* Task item *
What is needed is an exact printout of all the data.

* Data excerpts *
********
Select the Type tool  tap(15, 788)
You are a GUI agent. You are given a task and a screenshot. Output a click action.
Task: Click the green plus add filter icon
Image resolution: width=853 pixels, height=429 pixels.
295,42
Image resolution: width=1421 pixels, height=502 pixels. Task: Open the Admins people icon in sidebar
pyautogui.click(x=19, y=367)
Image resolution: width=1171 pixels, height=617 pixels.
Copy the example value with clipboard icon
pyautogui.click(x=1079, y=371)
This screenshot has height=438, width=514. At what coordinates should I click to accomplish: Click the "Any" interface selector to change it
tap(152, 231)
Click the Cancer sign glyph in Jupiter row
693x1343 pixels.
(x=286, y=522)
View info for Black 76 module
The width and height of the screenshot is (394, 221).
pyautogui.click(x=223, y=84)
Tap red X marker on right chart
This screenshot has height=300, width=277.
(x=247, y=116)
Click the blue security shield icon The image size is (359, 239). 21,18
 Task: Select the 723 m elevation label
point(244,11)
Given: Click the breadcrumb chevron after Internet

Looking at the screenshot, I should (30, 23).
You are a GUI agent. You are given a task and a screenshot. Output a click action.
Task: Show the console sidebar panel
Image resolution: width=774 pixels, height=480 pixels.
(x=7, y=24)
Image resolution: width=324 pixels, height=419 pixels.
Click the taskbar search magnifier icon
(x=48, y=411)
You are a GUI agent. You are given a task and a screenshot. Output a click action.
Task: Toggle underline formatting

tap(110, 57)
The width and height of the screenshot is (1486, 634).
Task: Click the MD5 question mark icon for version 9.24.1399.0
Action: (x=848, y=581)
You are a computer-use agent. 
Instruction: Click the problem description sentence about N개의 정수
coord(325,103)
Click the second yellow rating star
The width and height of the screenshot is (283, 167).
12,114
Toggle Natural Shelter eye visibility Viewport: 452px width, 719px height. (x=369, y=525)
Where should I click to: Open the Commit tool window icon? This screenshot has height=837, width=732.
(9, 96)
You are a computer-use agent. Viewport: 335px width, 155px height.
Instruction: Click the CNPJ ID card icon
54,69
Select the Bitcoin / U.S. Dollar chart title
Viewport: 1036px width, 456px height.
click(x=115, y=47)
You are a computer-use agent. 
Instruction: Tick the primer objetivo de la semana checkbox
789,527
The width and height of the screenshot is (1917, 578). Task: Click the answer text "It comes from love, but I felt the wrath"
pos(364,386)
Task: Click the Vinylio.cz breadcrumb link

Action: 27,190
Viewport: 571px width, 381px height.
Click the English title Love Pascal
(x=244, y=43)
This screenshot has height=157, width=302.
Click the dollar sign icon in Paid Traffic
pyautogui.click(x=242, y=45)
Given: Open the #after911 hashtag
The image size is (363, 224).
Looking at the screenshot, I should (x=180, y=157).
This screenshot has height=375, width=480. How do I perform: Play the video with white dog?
********
* Exercise solution *
Select the Type tool  tap(15, 788)
You are a GUI agent. You are given a task and a screenshot. Output a click action.
Task: Click the green plus add filter icon
Image resolution: width=853 pixels, height=429 pixels.
295,42
Image resolution: width=1421 pixels, height=502 pixels. Task: Open the Admins people icon in sidebar
pyautogui.click(x=19, y=367)
Image resolution: width=1171 pixels, height=617 pixels.
Copy the example value with clipboard icon
pyautogui.click(x=1079, y=371)
This screenshot has height=438, width=514. At what coordinates should I click to accomplish: Click the "Any" interface selector to change it
tap(152, 231)
Click the Cancer sign glyph in Jupiter row
693x1343 pixels.
(x=286, y=522)
View info for Black 76 module
The width and height of the screenshot is (394, 221).
pyautogui.click(x=223, y=84)
Tap red X marker on right chart
This screenshot has height=300, width=277.
(x=247, y=116)
Click the blue security shield icon The image size is (359, 239). 21,18
 Task: Select the 723 m elevation label
point(244,11)
Given: Click the breadcrumb chevron after Internet

Looking at the screenshot, I should (30, 23).
You are a GUI agent. You are given a task and a screenshot. Output a click action.
Task: Show the console sidebar panel
Image resolution: width=774 pixels, height=480 pixels.
(x=7, y=24)
Image resolution: width=324 pixels, height=419 pixels.
Click the taskbar search magnifier icon
(x=48, y=411)
You are a GUI agent. You are given a task and a screenshot. Output a click action.
Task: Toggle underline formatting

tap(110, 57)
The width and height of the screenshot is (1486, 634).
Task: Click the MD5 question mark icon for version 9.24.1399.0
Action: (x=848, y=581)
You are a computer-use agent. 
Instruction: Click the problem description sentence about N개의 정수
coord(325,103)
Click the second yellow rating star
The width and height of the screenshot is (283, 167).
12,114
Toggle Natural Shelter eye visibility Viewport: 452px width, 719px height. (x=369, y=525)
Where should I click to: Open the Commit tool window icon? This screenshot has height=837, width=732.
(9, 96)
You are a computer-use agent. Viewport: 335px width, 155px height.
Instruction: Click the CNPJ ID card icon
54,69
Select the Bitcoin / U.S. Dollar chart title
Viewport: 1036px width, 456px height.
click(x=115, y=47)
You are a computer-use agent. 
Instruction: Tick the primer objetivo de la semana checkbox
789,527
The width and height of the screenshot is (1917, 578). Task: Click the answer text "It comes from love, but I felt the wrath"
pos(364,386)
Task: Click the Vinylio.cz breadcrumb link

Action: 27,190
Viewport: 571px width, 381px height.
Click the English title Love Pascal
(x=244, y=43)
This screenshot has height=157, width=302.
Click the dollar sign icon in Paid Traffic
pyautogui.click(x=242, y=45)
Given: Open the #after911 hashtag
The image size is (363, 224).
Looking at the screenshot, I should (x=180, y=157).
This screenshot has height=375, width=480. How do I perform: Play the video with white dog?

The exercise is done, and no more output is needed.